2007: A Bumper year for international air travel
The Hon Anthony Albanese
Minister for Infrastructure, Transport,
Regional Development and Local Government
Leader of the House
Member for Grayndler
June 6 2008
The nation’s international airports have just experienced their busiest year, handling a record number of passengers and more than 760,000 tonnes of freight.
Last year, the number of international passengers arriving and departing from Australian airports rose 6 per cent to almost 22.8 million, the highest number ever carried in a single calendar year (see Chart 1).
That’s the key finding of a new report I’m releasing today: International Scheduled Air Transport 2007.
Despite global economic uncertainties and rising oil prices, Australia remains a favourite destination of overseas travellers, and the desire of Australians to holiday and do business abroad remains strong.
With growth comes new challenges – and if Australia is to continue reaping the economic and social benefits of international air travel we need to plan ahead, particularly given many of our major airports are already close to capacity during peak periods.

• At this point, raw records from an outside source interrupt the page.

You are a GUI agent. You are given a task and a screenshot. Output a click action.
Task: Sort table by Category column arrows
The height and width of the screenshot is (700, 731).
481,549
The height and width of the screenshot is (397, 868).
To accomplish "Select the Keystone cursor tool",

That is why the Rudd Labor Government has announced its intention to develop Australia’s first ever aviation White Paper to guide the industry growth over the next decade and beyond.

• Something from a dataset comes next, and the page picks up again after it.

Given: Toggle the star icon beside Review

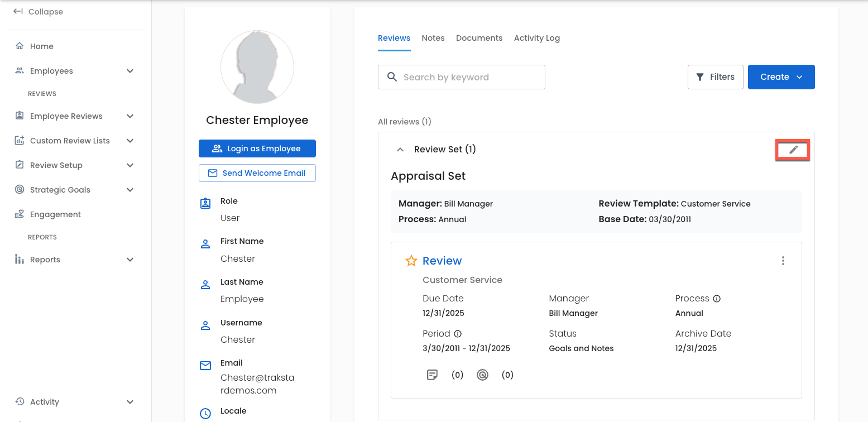Looking at the screenshot, I should [x=411, y=261].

As a first step I have released an Issues Paper so all those with an interest in the future of the Australian aviation industry can have their say, with public submissions closing at the end of June.

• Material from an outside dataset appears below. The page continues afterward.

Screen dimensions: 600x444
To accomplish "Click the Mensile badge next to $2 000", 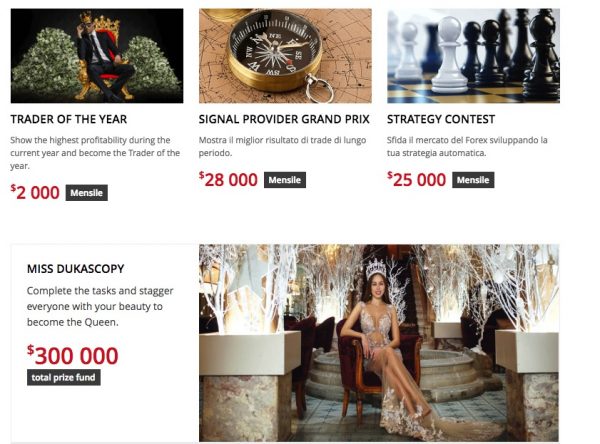I will tap(86, 193).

We will then release a Green Paper and conduct a further period of public consultation before finalising the White Paper – a process that should be completed by the middle of next year.
Reports like the one I’m releasing today will also inform the Government’s deliberations.
The report’s other findings include:
- Sydney continued to attract the largest share of international arrivals and departures (45.6 per cent), followed by Melbourne with 20 per cent, Brisbane with 17.2 per cent and Perth with a little over 10 per cent;
- Perth recorded the biggest jump in annual passenger numbers – up almost 17 per cent within just 12 months. Melbourne was up 6.4 per cent; Sydney by 5.2 per cent; and Brisbane by 4.2 per cent;
- In an increasingly competitive marketplace we’ve seen several new airlines enter the top 10 – Pacific Blue, Jetstar and Emirates – and Qantas’ market share continuing to decline;
- The proportion of the market carried by Australian airlines has decline from 43 per cent in 1997 to 33 per cent in 2007. Over the same period, Singapore Airlines increased its share by 4.4 percentage points and Emirates by
- 7 percentage points;
- The total number of seats on flights to and from Australia was 29.8 million, down 1.4 per cent since 2005. As a result, overall seat utilisation increased from 70.2 per cent in 2005 to 77.5 per cent in 2007;
- ‘Low Cost Carriers’ (LCC) have more than doubled their share of the market in just two years, going from 4.5 per cent in 2005 to 10 per cent last year.
The strong 2007 results are a further indication that the international airline industry has recovered from the September 11 terrorist attack on the US and the 2003 SARS crisis.
International Scheduled Air Transport 2007 was compiled by the Government’s Bureau of Infrastructure, Transport and Regional Economics (BITRE).
A full copy of the report can be downloaded from: www.bitre.gov.au.